Recorded data Block Start

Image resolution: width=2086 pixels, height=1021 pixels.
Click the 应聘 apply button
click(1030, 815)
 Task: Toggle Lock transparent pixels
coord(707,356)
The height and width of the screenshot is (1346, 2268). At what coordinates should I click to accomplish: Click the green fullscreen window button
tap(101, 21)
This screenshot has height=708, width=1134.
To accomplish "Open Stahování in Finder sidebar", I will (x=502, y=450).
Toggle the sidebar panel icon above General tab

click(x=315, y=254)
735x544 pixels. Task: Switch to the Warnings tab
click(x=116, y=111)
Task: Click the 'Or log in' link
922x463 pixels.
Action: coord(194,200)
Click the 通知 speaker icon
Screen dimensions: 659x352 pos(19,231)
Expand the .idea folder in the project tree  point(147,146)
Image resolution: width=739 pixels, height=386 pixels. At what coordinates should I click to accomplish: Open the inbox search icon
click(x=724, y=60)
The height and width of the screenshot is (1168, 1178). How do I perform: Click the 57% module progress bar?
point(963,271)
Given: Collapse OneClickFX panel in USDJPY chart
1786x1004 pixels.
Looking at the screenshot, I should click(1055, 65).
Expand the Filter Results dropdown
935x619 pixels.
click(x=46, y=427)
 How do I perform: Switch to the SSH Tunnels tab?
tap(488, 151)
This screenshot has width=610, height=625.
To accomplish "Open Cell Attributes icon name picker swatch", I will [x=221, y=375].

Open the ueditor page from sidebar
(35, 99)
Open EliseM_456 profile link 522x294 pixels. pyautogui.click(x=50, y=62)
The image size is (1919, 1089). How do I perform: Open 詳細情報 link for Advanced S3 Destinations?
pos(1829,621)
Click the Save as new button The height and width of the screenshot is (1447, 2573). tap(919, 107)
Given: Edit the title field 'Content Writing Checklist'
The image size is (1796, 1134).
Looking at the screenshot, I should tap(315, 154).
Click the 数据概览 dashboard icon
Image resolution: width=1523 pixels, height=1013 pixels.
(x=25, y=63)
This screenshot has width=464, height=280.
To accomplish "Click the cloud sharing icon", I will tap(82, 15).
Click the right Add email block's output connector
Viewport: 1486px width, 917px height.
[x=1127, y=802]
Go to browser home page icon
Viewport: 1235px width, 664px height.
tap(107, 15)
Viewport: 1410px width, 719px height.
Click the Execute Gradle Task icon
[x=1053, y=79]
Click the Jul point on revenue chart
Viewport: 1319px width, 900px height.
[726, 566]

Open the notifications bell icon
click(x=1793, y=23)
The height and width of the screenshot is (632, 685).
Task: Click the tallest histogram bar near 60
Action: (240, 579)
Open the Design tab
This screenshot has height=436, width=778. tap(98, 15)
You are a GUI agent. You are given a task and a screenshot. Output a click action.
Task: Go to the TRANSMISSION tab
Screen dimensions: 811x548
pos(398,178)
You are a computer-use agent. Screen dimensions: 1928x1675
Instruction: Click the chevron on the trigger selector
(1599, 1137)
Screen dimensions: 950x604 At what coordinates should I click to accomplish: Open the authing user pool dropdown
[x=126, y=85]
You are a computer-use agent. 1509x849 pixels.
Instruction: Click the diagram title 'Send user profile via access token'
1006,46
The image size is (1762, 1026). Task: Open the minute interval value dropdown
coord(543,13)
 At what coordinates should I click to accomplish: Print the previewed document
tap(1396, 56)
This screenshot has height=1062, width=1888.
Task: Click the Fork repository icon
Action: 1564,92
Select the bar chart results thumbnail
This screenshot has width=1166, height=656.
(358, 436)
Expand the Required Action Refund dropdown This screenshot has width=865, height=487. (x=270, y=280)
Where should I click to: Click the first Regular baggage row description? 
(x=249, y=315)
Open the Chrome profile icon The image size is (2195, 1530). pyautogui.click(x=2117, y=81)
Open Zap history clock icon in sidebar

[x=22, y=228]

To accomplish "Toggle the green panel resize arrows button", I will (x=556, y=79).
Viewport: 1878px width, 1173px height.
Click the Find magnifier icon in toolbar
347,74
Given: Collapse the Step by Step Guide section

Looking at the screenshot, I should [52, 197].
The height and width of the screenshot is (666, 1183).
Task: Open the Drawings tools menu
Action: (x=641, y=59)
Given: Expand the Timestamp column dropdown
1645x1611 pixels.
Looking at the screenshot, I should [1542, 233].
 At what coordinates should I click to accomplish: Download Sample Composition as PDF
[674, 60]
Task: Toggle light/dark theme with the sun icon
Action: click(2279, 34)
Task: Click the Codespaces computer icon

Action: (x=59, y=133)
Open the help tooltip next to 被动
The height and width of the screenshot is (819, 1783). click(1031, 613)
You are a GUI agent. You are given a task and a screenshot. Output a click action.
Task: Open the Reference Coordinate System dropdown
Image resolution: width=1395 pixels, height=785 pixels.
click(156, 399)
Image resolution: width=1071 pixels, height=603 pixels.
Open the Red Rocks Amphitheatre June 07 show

Recorded data Block End

* **Your goal**
Among the lines of the records above, count those containing the word "agent", then give the number by itself.

* **Response to the exercise**
4